CRISPR Cas9-D10A Nickase mRNA generated through in-vitro transcription which has been capped and polyA-tailed. This mRNA should be used in conjunction with two purified guideRNAs. The use of RNA vs. plasmid constructs avoids complications with promoter-embryo compatibility as well as the possibility of random integration of nuclease and gRNA-expressing plasmids into the host animal genome.
Functional Genomics/Transgenic Applications
- Creation of gene knockouts in transgenic applications
- Creation of knock-in animals with promoters, fusion tags or reporters integrated into endogenous genes
Features and Benefits
RNA ready to use in transgenic applications. Must be used in conjunction with two purified guideRNA sequences to mediate a site specific doubel strand break in the DNA. Recent evidence indicates off-targeting by CRISPR endonucleases is a significant concern. To address this problem, Sigma has developed paired nickase technology to expand CRISPR DNA recognition tracts to lengths similar to those of ZFNs and TALENs. Our experience suggests that paired nickases based on the Cas9-D10A mutant are most reliable. Our development work also suggests that the critical factor in producing active paired nickases is the positioning of gRNAs in a 5′-to-5′ orientation. For RNA based delivery of paired CRISPR nickases, we recommend the use of a three part system comprised of the Cas9-D10A mRNA and two T7 generated guideRNA sequences. To simplify the use of paired nickases, Sigma has on-line tools which allow access to a library of pre-designed paired nickases. Please check Sigma′s on-line CRISPR product offerings for the latest design sets.

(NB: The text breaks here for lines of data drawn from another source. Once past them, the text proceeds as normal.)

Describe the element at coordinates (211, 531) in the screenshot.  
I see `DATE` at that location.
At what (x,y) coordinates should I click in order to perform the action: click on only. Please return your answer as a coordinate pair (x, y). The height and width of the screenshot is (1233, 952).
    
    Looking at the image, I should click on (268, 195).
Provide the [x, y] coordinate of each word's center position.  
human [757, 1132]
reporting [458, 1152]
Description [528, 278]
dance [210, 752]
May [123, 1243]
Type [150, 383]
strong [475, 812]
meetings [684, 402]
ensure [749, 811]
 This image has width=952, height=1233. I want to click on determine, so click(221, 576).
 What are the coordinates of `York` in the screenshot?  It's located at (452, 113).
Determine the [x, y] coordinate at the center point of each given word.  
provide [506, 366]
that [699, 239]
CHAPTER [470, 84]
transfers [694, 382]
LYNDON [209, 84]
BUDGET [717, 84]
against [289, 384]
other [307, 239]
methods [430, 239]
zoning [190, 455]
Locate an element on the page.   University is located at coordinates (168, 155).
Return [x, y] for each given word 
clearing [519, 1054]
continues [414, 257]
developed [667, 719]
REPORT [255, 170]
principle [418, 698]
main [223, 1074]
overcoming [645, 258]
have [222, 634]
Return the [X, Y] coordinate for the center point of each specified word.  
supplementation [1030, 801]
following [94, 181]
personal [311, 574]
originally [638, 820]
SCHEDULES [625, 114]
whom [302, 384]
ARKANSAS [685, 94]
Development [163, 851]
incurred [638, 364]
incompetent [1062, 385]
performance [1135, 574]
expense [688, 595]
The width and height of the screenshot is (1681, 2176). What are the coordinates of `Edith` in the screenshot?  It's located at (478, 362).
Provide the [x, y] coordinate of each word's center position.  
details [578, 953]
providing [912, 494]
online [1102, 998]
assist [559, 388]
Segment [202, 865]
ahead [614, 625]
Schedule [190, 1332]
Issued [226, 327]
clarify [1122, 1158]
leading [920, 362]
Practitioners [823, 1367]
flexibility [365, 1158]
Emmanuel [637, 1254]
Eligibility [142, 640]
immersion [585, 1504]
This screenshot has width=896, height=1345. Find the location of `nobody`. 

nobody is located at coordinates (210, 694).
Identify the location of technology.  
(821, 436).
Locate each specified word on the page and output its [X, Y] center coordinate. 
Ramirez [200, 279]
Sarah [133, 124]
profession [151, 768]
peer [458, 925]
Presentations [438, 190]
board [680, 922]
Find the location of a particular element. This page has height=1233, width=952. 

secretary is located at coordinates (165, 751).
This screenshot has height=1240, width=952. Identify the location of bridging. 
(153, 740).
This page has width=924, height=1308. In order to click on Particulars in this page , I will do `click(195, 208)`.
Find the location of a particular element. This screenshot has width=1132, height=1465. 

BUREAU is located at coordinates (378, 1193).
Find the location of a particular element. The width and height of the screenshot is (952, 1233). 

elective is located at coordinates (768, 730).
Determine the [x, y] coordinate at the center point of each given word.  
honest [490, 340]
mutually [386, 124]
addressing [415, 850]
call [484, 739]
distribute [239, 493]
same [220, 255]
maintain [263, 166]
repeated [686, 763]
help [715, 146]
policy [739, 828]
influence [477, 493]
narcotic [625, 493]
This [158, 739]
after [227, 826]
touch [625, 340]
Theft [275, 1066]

1 vial containing 25ug of Cas9-D10A Nickase mRNA.
Please note, product does not contain guideRNA sequence. This must be purchased separately through the Custom CRISPR product tab.
CRISPR/Cas systems are employed by bacteria and archaea as a defense against invading viruses and plasmids. Recently, the type II CRISPR/Cas system from the bacterium Streptococcus pyogenes has been engineered to function in eukaryotic systems using two molecular components: a single Cas9 protein and a non-coding guide RNA (gRNA). The Cas9 endonuclease can be programmed with a single gRNA, directing a DNA double-strand break (DSB) at a desired genomic location. Similar to DSBs induced by zinc finger nucleases (ZFNs), the cell then activates endogenous DNA repair processes, either non-homologous end joining (NHEJ) or homology-directed repair (HDR), to heal the targeted DSB.
Sigma Cas9-D10A Nickase mRNA is supplied at concentrations of 500 ng/ul (50 ul Cas9-D10A mRNA, capped and polyA-tailed)
While Sigma implements the same high quality RNA synthesis procedures that have been successful in many mRNA-based ZFN transgenic projects, we highly recommend centrifuging your final, concentration-adjusted CRISPR RNA samples immediately prior to microinjection to ensure all particulate material has been removed which may result in clogging of microinjection needles.
Must be used in conjunction with the RNA format of two guideRNA sequences in order to mediate a double strand break in the DNA.
While Sigma CRISPR RNA was not developed for robust application to cell culture, we have seen some success in detecting CEL-I activity using RNA-only formats for both CRISPR nucleases and paired nickases. RNA-only delivery formats may be favorable for cell types which are sensitive to double stranded DNA such a dendritic cells or when promoter-cell incompatibilities exist.
Typical microinjection concentrations used in the literature are in the ranges of 20-200 ng/ul for Cas9-D10A Nickase mRNA and 10-50 ng/ul for gRNA.